Notes complémentaires

Dans son étude sur le cinéma médical, Adolf Nichtenhauser décrit la mise en place d'une enquête, commandée aux Etats-Unis au début des années vingt, sur la réception des films de prévention contre les maladies vénériennes. Elle est confiée à des psychologues, supervisée par le "Inter-departemental Social Hygiene Board". Il a été décidé de tester sur le public les effets d'un film en particulier, Fit to win(1919), extension du Fit to fight d'Edward Griffith (1917), avec davantage de vues cliniques. Le film a été montré à 4 800 personnes, de toutes origines sociales, avec des projections spécifiques pour les ouvriers, les marins, les médecins. Ils devaient remplir un questionnaire après la projection.
- premier constat : très peu de personnes, mêmes parmi les plus éduquées, étaient convenablement informées sur les maladies vénériennes.
- la plupart estiment que les informations données par le film sont authentiques, très peu pensent qu'il s'agit d'un prétexte pour un discours moralisateur.
- la plupart accepte les recommandations de continence
- la plupart ignorait les risques de contracter la maladie par la prostitution
La suite de l'enquête a montré que, bien que la peur suscitée par le film ait provoqué la résolution d'un changement de comportement, celui-ci n'a pas eu lieu de manière déterminante. Alors que les événements marquants du film sont restés dans les mémoires cinq mois plus tard, l'intérêt qu'il a provoqué a fondu en moins de six semaines.
- la prise en charge n'a pas varié d'intensité avant et après le film
- l'effet le plus sérieux a consisté en une certaine inhibition des publics adolescents après la projection
D'après ces données, les enquêteurs ont initié une réflexion pour les films à venir :
- il est nécessaire de transmettre une information basée sur les faits et expliquée avec clarté
- la dramatisation fictionnelle n'apporte pas de plus grande efficacité. Le public retient les séquences purement informatives aussi bien que celles qui s'appuient sur une histoire.
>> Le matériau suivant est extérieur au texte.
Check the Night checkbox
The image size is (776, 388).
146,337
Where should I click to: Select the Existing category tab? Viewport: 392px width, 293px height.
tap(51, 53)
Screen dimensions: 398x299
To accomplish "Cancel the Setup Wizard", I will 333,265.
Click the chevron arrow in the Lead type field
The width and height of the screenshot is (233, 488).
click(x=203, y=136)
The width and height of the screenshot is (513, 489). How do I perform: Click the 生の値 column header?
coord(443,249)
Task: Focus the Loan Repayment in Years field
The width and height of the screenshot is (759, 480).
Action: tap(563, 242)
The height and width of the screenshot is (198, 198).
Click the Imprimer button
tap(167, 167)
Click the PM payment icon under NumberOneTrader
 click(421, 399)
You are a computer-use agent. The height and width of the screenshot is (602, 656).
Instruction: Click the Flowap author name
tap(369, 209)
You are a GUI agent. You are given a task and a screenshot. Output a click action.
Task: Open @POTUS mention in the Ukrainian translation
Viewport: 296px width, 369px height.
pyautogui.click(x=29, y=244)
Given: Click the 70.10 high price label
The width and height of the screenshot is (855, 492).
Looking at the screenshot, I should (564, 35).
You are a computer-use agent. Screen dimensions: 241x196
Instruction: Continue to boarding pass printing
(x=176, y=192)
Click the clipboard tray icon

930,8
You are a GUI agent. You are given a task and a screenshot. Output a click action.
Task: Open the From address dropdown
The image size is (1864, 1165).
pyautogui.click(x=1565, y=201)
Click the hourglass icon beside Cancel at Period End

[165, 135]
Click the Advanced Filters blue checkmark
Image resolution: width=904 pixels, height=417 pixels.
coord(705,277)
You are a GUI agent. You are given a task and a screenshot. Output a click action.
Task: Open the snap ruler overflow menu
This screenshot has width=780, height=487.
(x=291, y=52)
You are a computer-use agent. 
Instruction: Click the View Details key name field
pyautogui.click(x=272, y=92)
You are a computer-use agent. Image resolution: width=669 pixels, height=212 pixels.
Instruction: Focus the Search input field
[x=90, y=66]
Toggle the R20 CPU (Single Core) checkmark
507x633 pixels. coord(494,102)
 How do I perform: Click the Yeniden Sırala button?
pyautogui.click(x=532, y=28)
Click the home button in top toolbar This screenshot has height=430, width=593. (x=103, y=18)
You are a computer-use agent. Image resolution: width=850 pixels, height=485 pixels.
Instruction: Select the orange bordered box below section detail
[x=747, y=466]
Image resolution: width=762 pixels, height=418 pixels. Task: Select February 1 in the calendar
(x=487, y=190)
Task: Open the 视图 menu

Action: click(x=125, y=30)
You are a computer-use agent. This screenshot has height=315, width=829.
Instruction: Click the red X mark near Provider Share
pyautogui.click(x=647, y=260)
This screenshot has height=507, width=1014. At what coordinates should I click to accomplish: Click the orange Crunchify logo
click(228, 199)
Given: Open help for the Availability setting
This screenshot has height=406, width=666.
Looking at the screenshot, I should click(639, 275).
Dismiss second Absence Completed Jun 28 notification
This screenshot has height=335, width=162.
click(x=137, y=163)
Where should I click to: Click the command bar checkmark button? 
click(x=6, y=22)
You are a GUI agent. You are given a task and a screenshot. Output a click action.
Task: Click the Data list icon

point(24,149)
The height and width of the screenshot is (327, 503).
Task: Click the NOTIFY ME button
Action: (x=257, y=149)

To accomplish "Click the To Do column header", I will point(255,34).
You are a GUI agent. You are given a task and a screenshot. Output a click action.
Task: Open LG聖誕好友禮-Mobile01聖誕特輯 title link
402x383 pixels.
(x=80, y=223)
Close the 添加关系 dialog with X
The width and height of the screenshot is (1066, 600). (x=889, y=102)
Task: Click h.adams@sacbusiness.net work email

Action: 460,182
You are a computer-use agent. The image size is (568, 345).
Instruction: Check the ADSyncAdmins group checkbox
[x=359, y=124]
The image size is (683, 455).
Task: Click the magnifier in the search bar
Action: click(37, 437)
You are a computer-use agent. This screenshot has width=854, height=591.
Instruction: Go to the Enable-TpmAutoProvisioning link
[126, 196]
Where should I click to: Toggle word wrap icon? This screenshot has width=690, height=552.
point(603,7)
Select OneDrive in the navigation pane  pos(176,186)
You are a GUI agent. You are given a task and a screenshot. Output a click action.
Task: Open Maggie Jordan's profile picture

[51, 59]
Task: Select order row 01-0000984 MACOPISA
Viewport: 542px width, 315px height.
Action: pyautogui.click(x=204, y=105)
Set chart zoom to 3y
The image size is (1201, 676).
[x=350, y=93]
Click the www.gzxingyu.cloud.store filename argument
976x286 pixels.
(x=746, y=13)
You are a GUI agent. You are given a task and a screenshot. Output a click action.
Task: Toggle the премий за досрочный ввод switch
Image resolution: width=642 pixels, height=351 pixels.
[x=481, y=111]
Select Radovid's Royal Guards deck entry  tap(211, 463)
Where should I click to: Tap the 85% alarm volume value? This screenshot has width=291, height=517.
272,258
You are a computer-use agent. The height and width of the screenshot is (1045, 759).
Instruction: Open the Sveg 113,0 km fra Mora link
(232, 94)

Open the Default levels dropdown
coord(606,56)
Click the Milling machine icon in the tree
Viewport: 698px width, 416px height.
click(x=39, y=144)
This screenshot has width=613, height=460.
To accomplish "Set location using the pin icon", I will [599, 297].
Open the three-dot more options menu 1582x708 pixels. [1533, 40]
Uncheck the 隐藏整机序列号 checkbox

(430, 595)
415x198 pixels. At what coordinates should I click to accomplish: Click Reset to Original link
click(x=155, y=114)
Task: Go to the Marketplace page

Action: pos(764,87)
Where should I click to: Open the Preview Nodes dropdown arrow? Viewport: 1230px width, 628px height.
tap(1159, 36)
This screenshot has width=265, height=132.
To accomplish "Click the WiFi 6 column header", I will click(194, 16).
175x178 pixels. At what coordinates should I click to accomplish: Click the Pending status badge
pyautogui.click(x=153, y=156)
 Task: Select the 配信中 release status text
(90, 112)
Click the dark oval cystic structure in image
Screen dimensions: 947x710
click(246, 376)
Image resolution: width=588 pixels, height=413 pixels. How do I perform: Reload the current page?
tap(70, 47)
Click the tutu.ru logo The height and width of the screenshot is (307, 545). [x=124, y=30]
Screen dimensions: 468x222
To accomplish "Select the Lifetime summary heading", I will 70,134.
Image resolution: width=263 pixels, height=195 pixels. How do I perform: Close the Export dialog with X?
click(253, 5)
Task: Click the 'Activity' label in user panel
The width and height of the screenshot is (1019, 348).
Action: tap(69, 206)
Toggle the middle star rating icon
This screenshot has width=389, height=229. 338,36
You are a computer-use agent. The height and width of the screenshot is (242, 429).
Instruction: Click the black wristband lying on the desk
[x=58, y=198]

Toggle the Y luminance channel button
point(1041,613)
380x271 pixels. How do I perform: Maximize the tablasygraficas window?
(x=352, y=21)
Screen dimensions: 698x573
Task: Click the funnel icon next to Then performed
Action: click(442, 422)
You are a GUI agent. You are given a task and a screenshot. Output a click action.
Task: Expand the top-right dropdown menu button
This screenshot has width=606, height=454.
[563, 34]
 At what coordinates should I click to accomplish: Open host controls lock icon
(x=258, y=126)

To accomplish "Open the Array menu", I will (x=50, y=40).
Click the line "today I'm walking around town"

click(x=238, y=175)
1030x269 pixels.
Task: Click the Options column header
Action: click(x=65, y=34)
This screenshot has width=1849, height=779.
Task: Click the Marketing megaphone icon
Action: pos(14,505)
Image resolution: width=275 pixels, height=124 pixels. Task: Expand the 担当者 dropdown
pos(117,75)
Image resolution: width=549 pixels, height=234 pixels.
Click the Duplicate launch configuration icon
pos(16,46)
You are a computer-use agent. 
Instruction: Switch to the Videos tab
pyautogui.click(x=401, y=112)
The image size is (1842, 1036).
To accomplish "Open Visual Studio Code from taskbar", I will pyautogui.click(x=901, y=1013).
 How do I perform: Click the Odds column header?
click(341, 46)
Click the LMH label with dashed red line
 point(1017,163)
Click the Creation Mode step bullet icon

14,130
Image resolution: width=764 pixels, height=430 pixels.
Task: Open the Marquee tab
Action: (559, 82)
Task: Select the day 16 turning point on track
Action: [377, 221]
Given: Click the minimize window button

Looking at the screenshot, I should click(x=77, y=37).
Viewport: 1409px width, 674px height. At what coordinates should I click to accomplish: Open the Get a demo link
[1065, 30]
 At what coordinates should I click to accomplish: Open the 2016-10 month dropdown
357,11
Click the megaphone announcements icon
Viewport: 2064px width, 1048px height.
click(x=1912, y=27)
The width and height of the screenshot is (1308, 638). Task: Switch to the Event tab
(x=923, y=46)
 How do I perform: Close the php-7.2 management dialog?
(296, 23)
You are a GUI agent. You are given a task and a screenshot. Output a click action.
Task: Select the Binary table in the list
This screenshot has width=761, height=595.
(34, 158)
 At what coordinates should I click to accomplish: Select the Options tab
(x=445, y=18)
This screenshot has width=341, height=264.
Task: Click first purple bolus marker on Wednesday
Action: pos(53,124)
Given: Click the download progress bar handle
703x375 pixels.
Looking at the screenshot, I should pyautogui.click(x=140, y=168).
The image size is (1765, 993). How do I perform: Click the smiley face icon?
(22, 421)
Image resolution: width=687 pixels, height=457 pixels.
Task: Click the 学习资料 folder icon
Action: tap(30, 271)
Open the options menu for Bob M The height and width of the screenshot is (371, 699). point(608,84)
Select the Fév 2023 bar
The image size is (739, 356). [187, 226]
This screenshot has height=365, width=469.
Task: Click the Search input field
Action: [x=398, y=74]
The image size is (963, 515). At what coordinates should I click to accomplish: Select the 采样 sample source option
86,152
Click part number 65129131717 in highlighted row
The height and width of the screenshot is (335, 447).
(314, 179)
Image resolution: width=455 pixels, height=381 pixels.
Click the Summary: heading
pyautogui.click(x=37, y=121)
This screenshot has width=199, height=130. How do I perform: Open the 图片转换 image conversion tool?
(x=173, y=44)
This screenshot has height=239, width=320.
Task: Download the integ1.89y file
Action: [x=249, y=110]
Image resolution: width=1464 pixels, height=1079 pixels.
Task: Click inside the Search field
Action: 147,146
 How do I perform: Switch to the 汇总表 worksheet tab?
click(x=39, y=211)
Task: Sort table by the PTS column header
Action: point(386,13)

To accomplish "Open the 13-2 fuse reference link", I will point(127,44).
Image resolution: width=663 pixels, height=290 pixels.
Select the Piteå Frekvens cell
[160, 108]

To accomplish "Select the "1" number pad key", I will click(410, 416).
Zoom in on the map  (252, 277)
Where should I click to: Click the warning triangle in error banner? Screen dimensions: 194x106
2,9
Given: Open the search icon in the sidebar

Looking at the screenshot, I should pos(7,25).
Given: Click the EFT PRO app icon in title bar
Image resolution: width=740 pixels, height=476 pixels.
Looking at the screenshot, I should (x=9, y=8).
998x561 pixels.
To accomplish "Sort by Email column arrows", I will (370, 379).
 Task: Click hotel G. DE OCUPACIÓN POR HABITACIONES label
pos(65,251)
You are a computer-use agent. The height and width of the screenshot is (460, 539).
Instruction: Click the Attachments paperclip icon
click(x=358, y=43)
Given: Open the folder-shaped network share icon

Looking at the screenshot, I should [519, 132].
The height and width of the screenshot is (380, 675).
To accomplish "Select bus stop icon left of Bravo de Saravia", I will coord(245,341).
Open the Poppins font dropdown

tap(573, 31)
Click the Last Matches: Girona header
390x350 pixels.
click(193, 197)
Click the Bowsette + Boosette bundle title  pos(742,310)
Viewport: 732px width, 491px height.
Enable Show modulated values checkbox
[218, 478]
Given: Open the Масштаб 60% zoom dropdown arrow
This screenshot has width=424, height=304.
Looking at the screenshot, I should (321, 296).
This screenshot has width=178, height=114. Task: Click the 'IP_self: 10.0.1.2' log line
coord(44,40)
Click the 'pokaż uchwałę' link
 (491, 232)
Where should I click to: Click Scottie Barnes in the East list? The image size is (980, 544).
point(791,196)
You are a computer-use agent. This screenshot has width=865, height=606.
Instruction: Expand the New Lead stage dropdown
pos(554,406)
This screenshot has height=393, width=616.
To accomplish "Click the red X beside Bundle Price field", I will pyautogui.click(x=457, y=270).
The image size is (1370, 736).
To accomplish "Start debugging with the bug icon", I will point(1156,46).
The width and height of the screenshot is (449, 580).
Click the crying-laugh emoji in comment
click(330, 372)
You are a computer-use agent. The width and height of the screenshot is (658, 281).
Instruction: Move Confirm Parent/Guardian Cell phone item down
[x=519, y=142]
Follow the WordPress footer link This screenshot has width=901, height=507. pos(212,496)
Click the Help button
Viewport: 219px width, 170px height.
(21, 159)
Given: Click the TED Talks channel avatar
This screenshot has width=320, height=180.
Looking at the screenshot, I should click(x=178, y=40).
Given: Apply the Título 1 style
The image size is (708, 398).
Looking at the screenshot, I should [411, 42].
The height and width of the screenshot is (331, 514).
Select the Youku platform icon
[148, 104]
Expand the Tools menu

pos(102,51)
Les émotions tiennent davantage à des scènes isolées, sans tenir compte du fil qui les tiendrait.Les deux enquêteurs recommandent par conséquent de continuer la production de films antivénériens à la condition qu'elle propose des contenus purement informatifs, non-fictionnels.
Pour Adolf Nichtenhauser, qui écrit dans les années quarante, les données engrangées par cette enquête restent utiles, dans les trente ans à venir, pour les éducateurs et les réalisateurs.
(d'après Adolf NICHTENHAUSER, A history of motion pictures in medicine, manuscrit non publié, ca 1950, pp. 87-88).